▶ **Work task**: Look below for the line holding "Vegetables (41, 2284)" and the line holding "Image Startup Lucio". Transcribe exactly those lines and all lines between them, nothing more.

▶ **Information given**:
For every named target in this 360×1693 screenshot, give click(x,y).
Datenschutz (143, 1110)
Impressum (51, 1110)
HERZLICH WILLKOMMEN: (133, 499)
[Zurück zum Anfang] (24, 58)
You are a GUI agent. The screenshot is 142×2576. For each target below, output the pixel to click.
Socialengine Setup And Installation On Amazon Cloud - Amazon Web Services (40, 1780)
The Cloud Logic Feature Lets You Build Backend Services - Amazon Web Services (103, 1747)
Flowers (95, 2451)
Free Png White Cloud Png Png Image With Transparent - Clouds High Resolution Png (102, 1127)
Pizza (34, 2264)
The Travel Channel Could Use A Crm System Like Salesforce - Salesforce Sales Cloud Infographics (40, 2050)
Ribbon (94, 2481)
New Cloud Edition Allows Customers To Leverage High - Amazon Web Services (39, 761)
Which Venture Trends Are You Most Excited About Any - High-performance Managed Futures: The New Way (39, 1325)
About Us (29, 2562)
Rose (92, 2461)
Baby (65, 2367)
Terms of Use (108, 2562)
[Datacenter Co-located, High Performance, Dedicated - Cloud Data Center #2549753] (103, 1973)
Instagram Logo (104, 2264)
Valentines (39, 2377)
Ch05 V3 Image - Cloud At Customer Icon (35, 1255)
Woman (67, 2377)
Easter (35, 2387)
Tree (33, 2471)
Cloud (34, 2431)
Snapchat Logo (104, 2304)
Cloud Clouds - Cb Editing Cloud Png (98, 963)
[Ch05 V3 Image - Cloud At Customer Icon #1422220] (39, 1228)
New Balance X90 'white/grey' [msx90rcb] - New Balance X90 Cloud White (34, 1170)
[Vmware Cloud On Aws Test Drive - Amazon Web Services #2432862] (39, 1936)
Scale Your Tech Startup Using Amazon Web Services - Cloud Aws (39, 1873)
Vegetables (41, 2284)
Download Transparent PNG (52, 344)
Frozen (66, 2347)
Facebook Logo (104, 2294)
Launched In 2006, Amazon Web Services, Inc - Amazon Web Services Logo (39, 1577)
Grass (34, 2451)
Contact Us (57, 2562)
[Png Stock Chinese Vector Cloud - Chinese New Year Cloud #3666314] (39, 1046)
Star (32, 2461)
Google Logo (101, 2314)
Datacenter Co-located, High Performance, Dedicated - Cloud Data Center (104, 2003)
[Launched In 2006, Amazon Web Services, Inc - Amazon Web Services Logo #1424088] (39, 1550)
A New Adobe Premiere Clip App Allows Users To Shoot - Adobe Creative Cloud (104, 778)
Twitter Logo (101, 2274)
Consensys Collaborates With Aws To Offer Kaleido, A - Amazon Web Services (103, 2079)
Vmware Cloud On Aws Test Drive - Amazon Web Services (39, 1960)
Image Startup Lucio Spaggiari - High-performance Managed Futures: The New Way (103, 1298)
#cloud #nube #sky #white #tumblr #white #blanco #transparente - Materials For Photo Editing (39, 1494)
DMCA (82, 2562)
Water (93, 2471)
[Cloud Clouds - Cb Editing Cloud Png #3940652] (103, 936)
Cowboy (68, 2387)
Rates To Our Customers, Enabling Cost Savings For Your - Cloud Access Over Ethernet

▶ **Solution for this task**:
Vegetables (41, 2284)
Download Transparent PNG (52, 344)
Frozen (66, 2347)
Facebook Logo (104, 2294)
Launched In 2006, Amazon Web Services, Inc - Amazon Web Services Logo (39, 1577)
Grass (34, 2451)
Contact Us (57, 2562)
[Png Stock Chinese Vector Cloud - Chinese New Year Cloud #3666314] (39, 1046)
Star (32, 2461)
Google Logo (101, 2314)
Datacenter Co-located, High Performance, Dedicated - Cloud Data Center (104, 2003)
[Launched In 2006, Amazon Web Services, Inc - Amazon Web Services Logo #1424088] (39, 1550)
A New Adobe Premiere Clip App Allows Users To Shoot - Adobe Creative Cloud (104, 778)
Twitter Logo (101, 2274)
Consensys Collaborates With Aws To Offer Kaleido, A - Amazon Web Services (103, 2079)
Vmware Cloud On Aws Test Drive - Amazon Web Services (39, 1960)
Image Startup Lucio Spaggiari - High-performance Managed Futures: The New Way (103, 1298)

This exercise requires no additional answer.